By Mike Montgomery
The Golden State has served as the country’s innovation hub for decades, and has acted as the incubator for countless achievements in science and technology. That same spirit of innovation also helped drive development of the apps we use today to make our daily routines easier. These convenience platforms have changed daily aspects of our lives–from how we commute or meet up with friends, to how we order from a favorite local restaurant. These platforms have also created economic opportunity–including the option for a person to work and earn on their own schedule. Driving or delivering with these app-based platforms has helped people from all walks of life make ends meet.
Unfortunately, legal challenges to Prop 22 – the state’s landmark law to protect the ability of Californians to work and earn independently through app-based platforms – have consistently put our record of innovation to the test. Most recently, the Supreme Court of California agreed to hear a challenge by special interests to the law after an appeals court confirmed Prop 22’s validity.
Prop 22 helped protect the low-barrier, flexible earning opportunities that millions of Californians utilize. The landmark law protected the ability of Californians to supplement their incomes, support their passions, or just earn some extra money with work that is accessible to millions of people in our state. But since the law was enacted, these independent earning opportunities are under attack. Last year an Alameda County judge ruled against Prop 22, despite 59% of voters casting a yes vote for the ballot measure. Thankfully, the California Court of Appeal recently overturned that ruling and affirmed the law.
California’s voters and courts have made clear that Prop 22 should be here to stay. Yet, special interests are actively attempting to subvert the democratic process by challenging the legitimacy of Prop 22 and pushing for app-based companies to categorize drivers as traditional employees, despite how Californians voted and against the wishes of the vast majority of workers.
Simply put, the appeal to the California Supreme Court is an attempt to undermine the will of the people. The pressure of the special interests groups has worked and our state’s Supreme Court has now decided to hear the case. As we wait for a hearing date, it’s important to remember this isn’t the first time the court has settled the question of whether voters can enact policies through ballot initiatives that the state constitution reserves for “the Legislature.” Ultimately, the Court has established a clear precedent that the power of the legislature and voters is equal.
Opponents of Prop 22 may believe that they are standing up for workers, but the fact is app-based workers are hugely in favor of this law. In fact, according to a recent survey, 87% of drivers in the state support this law.

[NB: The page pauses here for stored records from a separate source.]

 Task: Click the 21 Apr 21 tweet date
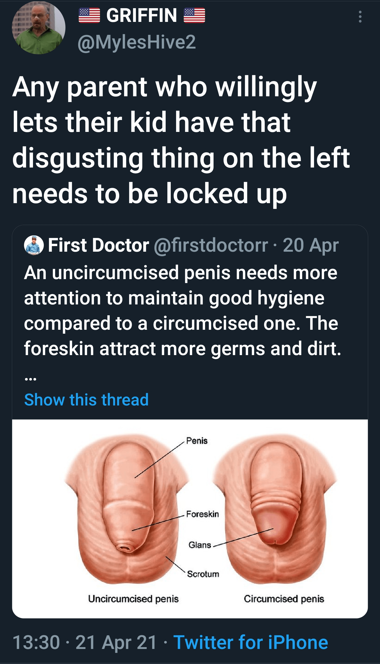pos(116,642)
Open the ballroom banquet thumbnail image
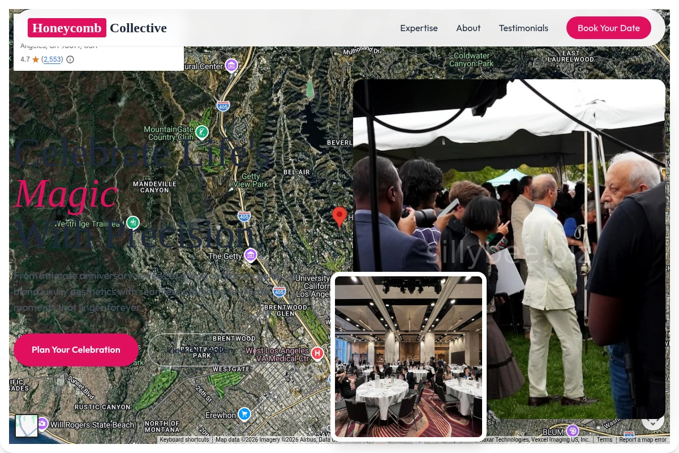This screenshot has width=679, height=453. coord(409,357)
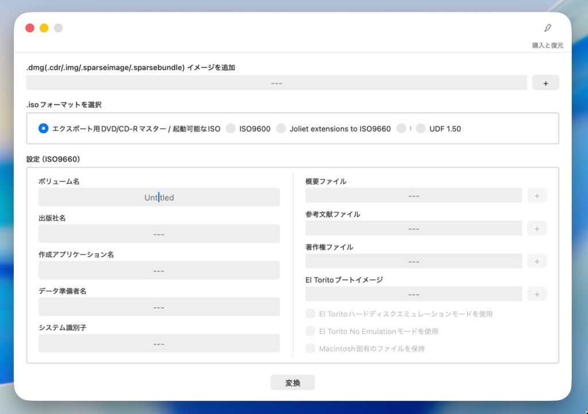This screenshot has width=588, height=414.
Task: Click the データ準備者名 input field
Action: [x=159, y=307]
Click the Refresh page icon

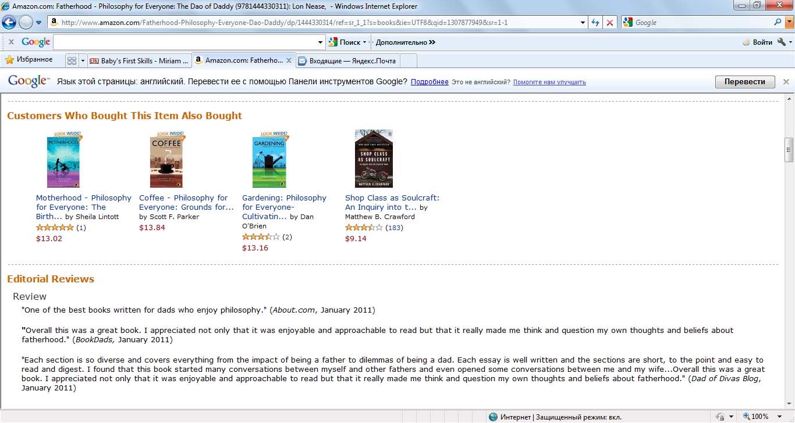(595, 23)
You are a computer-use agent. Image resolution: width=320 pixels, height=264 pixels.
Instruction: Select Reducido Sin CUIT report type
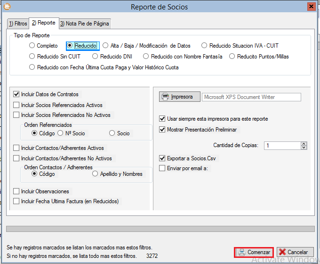click(32, 57)
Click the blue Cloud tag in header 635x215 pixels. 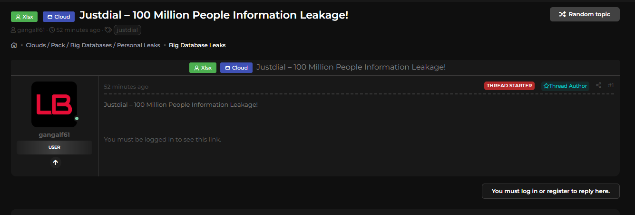point(59,17)
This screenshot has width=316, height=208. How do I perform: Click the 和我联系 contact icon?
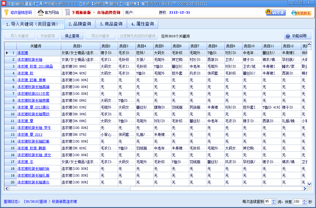(301, 13)

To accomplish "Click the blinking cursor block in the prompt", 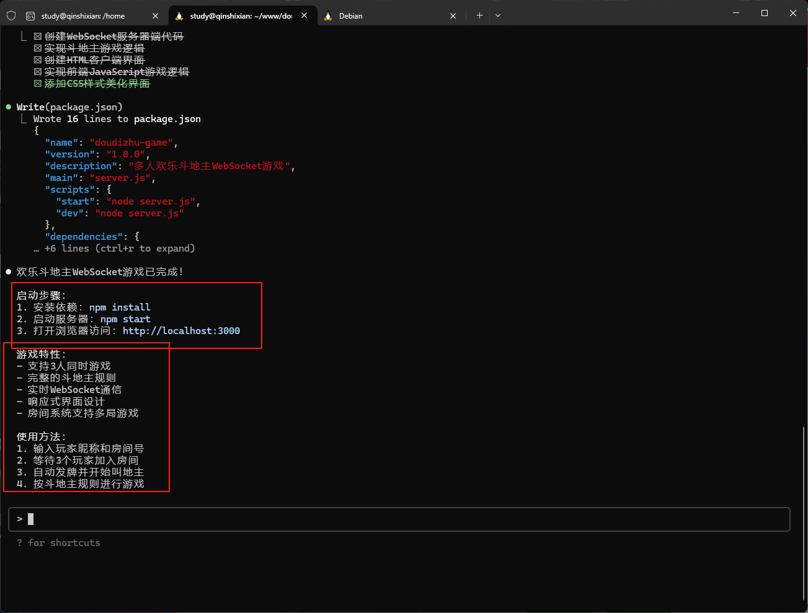I will tap(29, 519).
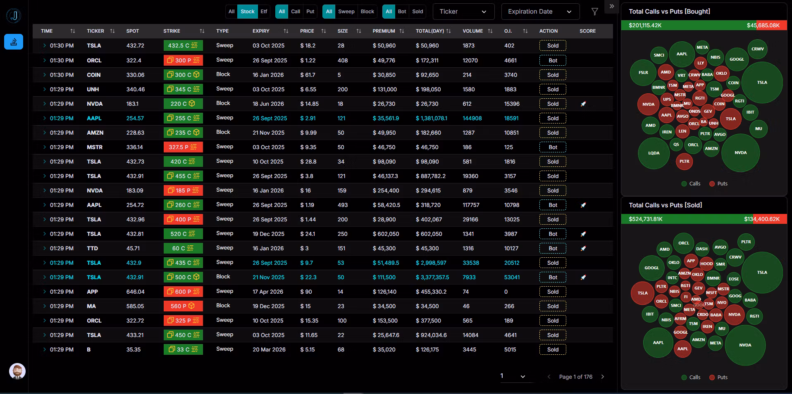Screen dimensions: 792x394
Task: Go to next page arrow
Action: pos(603,377)
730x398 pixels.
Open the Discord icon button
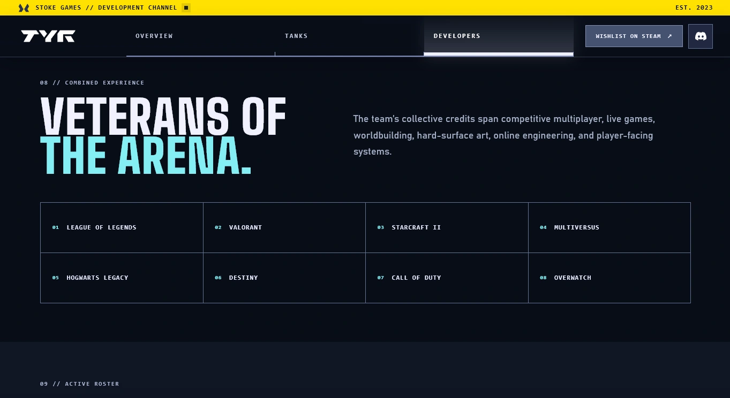tap(701, 36)
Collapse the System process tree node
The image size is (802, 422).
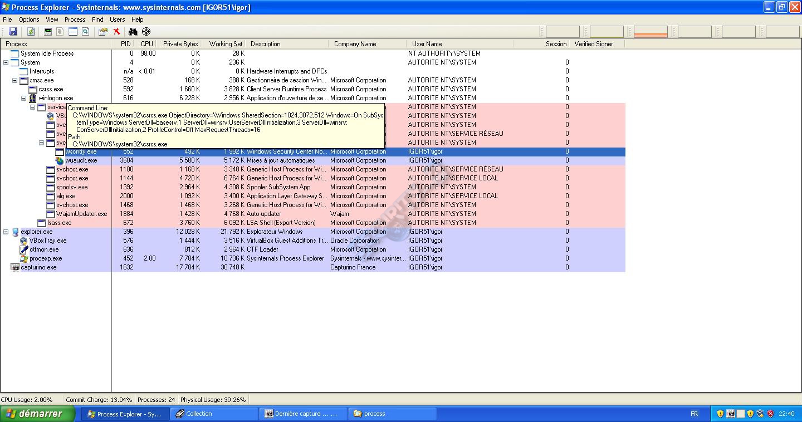click(6, 62)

The special interests opposing Prop 22 are powerful, but we cannot stand by and allow them to undermine the democratic process. In concept, democracy is simple, the majority of voters voted to represent the voice of the people. In practice, we are learning that there are challenges to protecting the will of that majority. California’s voters, app-based workers, consumers and businesses know Prop 22 is the law of the land, and that it has encouraged innovation and helped grow our state’s economy. My hope is that the vocal minority who oppose this law will someday agree.
Mike Montgomery is Executive Director of CALinnovates, a San Francisco-based technology coalition that advocates on behalf of the technology community.